Le cancer du sein, une maladie qui représente trois cas de cancer sur dix chez les femmes brésiliennes, est la plus répandue dans plus de 157 pays. Au Brésil, la projection pour 2024 et 2025 est que 73 610 femmes, au cours de chacune de ces années, recevront un diagnostic de cancer du sein. Dans le monde, 2,3 millions de nouveaux cas sont enregistrés chaque année, avec une projection qui devrait atteindre 2,9 millions en 2035, ce qui représente une augmentation de 27 % du nombre absolu de cas au cours de la prochaine décennie. Au cours de cette période, on prévoit que la mortalité annuelle due au cancer du sein augmentera de 666 000 à 888 000, soit une augmentation de 33 %. Le cancer du sein n'est pas exclusif aux femmes. Environ 0,5 à 1 % des cas surviennent chez les hommes. Cela représente 1 cas chez l'homme pour 100 à 200 cas chez la femme.
Les données ci-dessus, référencées par l'Institut national du cancer (INCA) et les enquêtes Cancer Today et Cancer Tomorrow du Centre international de recherche sur le cancer de l'Organisation mondiale de la santé (CIRC/OMS), doivent être considérées au-delà des chiffres, prévient le Brésilien. Society of Oncological Surgery (SBCO), qui renforce l'importance de la campagne Octobre Rose pour sensibiliser à la maladie, en encourageant, au sein de la population, des mesures de prévention primaire (empêcher l'apparition de la maladie, par exemple en adoptant un mode de vie sain) , prévention secondaire (diagnostic précoce) et tertiaire (mise en route d'un traitement dans un délai approprié, avec qualité).
« La stratégie la plus intelligente que chacun puisse adopter est d’encourager la prévention. Réduire le nombre de cas de cancer du sein aux niveaux national et mondial implique une alimentation équilibrée, l'activité physique, la réduction et le maintien du poids, la limitation de la consommation de boissons alcoolisées et l'interdiction de fumer.
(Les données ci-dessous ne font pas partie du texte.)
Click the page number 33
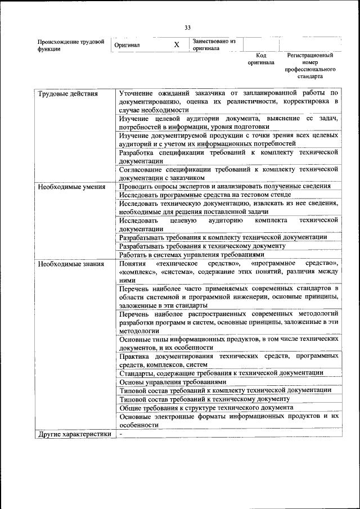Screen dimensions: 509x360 coord(187,27)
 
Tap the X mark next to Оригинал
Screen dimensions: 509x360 coord(177,44)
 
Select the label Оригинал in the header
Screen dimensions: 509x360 coord(127,45)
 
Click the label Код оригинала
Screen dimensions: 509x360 coord(260,59)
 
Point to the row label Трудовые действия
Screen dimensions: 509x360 coord(68,93)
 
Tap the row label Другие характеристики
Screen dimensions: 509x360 coord(74,434)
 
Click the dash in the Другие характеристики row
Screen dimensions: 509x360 coord(121,434)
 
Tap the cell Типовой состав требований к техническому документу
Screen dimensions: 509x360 coord(204,399)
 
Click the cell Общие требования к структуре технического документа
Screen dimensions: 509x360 coord(206,407)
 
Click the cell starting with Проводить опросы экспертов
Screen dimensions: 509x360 coord(224,186)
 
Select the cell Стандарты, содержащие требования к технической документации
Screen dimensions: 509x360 coord(221,372)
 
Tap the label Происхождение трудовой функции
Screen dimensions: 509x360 coord(70,45)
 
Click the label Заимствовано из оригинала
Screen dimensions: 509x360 coord(214,44)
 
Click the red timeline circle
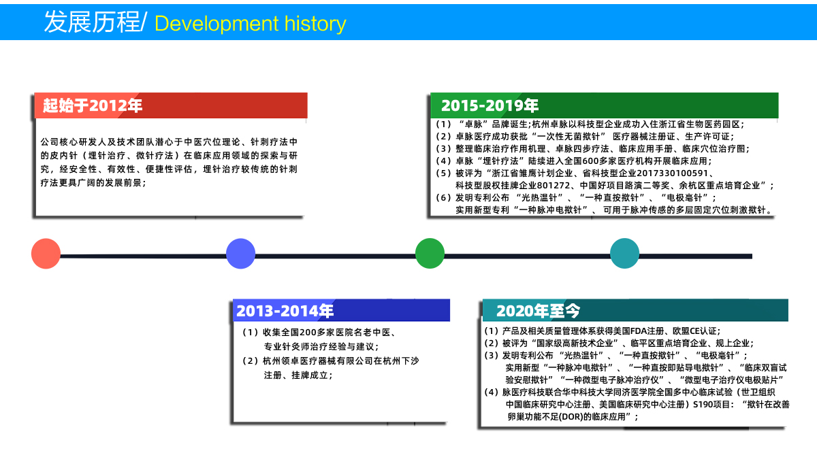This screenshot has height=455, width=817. tap(46, 254)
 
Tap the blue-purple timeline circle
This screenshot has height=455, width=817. tap(241, 254)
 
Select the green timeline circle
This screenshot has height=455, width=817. tap(430, 253)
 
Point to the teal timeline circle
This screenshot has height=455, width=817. tap(625, 253)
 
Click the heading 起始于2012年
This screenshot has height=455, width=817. tap(93, 105)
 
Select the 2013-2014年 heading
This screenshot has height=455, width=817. tap(285, 311)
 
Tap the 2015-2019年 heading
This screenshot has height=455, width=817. tap(490, 105)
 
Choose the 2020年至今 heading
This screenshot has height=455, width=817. tap(538, 311)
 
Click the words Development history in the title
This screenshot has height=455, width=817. tap(251, 24)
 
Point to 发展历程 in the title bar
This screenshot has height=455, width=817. tap(91, 22)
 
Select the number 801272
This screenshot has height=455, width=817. tap(554, 186)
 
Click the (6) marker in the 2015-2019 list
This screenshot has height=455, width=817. tap(443, 197)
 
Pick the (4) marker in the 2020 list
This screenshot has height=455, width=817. tap(492, 392)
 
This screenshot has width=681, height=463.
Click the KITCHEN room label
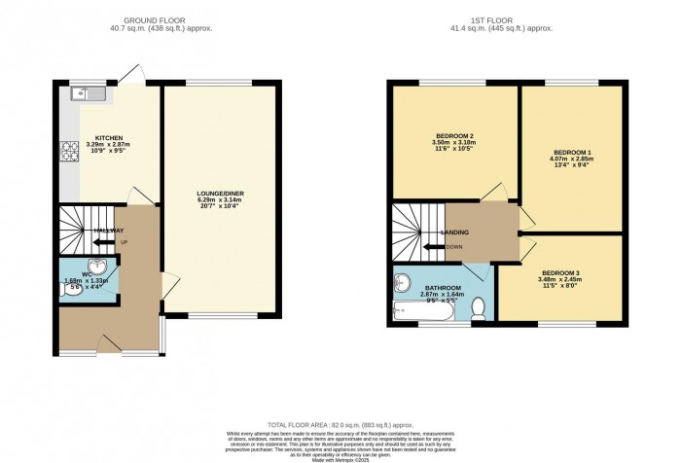(109, 137)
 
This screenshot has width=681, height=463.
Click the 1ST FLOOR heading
(517, 20)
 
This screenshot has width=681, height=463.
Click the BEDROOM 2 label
(455, 135)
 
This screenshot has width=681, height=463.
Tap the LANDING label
(455, 232)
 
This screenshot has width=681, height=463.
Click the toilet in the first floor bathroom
(478, 308)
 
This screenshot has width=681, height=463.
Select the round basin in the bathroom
(404, 282)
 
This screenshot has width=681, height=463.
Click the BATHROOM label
(443, 288)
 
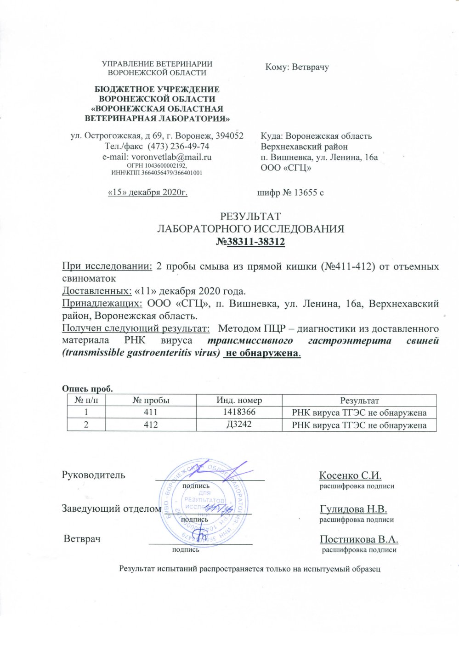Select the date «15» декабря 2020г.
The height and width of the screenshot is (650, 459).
click(x=147, y=192)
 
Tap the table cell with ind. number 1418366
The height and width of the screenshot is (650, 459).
click(x=239, y=413)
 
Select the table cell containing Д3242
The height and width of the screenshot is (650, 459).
click(x=239, y=424)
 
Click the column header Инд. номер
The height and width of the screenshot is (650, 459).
click(x=239, y=400)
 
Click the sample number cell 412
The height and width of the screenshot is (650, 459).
click(x=151, y=425)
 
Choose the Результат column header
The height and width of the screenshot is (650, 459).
click(x=359, y=401)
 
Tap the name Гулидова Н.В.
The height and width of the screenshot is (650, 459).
click(x=353, y=509)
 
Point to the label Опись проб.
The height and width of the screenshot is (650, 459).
click(x=87, y=389)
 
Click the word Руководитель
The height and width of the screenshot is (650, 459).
click(x=93, y=475)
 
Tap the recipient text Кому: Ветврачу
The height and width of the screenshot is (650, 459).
click(x=297, y=67)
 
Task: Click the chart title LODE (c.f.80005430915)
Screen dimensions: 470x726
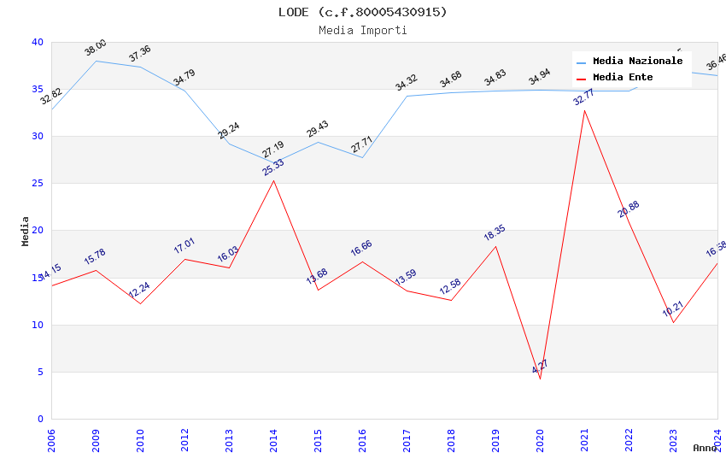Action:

Cela réduit l'incidence et moins de femmes recevront le diagnostic et nécessiteront un traitement », observe le chirurgien oncologue Rodrigo Nascimento Pinheiro, président de la Société brésilienne de chirurgie oncologique (SBCO) et directeur de l'hôpital de base, à Brasilia.
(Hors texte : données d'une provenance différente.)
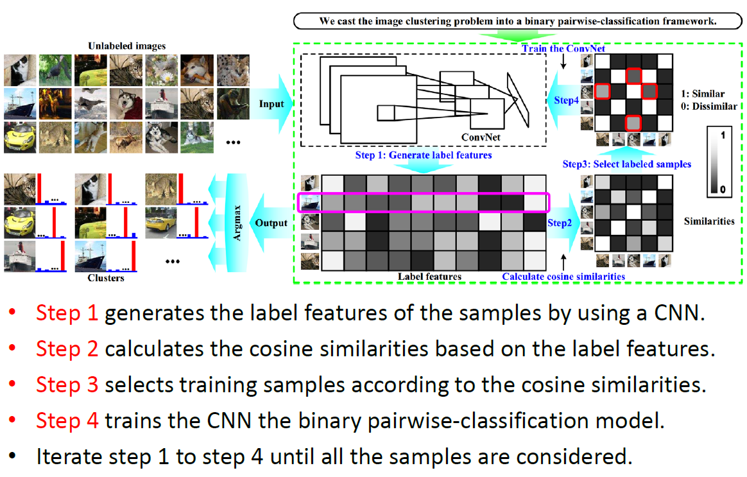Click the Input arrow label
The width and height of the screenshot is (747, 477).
(271, 104)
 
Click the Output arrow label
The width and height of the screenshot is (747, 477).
(271, 223)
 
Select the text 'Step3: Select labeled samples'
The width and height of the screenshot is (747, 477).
(626, 164)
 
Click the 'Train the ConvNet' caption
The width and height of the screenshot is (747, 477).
(563, 49)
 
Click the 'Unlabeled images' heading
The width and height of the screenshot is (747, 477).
(126, 46)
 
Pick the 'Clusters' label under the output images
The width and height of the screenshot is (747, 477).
(106, 278)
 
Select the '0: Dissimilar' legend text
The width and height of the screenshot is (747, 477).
(710, 106)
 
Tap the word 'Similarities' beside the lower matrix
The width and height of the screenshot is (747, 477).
(708, 221)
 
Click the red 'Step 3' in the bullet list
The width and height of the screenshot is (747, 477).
(67, 385)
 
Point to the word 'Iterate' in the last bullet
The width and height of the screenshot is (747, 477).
(69, 456)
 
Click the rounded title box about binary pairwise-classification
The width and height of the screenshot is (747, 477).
(518, 21)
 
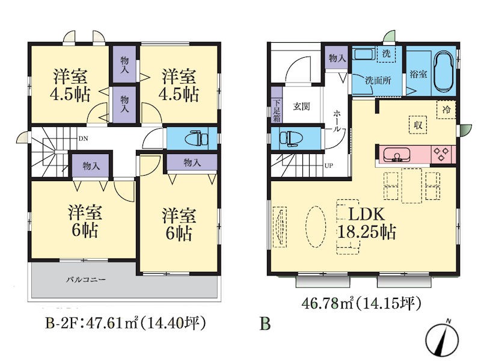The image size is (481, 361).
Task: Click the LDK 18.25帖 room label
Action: (x=367, y=223)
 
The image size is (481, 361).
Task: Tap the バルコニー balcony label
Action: (x=86, y=280)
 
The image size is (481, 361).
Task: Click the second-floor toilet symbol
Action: (x=197, y=138)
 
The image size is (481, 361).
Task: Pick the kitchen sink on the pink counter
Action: (x=397, y=155)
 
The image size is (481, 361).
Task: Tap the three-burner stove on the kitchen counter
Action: (x=442, y=155)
« Un diagnostic précoce est essentiel pour réduire l'impact physique, émotionnel et financier du traitement, mais on peut aujourd'hui parler de gain de temps et de qualité de vie pour les femmes qui découvrent la maladie à un stade plus avancé. Ils sont tous inclus et adoptés par la campagne Octobre Rose », déclare Fabiana Baroni Makdissi, spécialiste du sein, membre de la Commission des femmes chirurgiennes du SBCO et responsable du Centre de référence des tumeurs du sein de l'ACCamargo Cancer Center.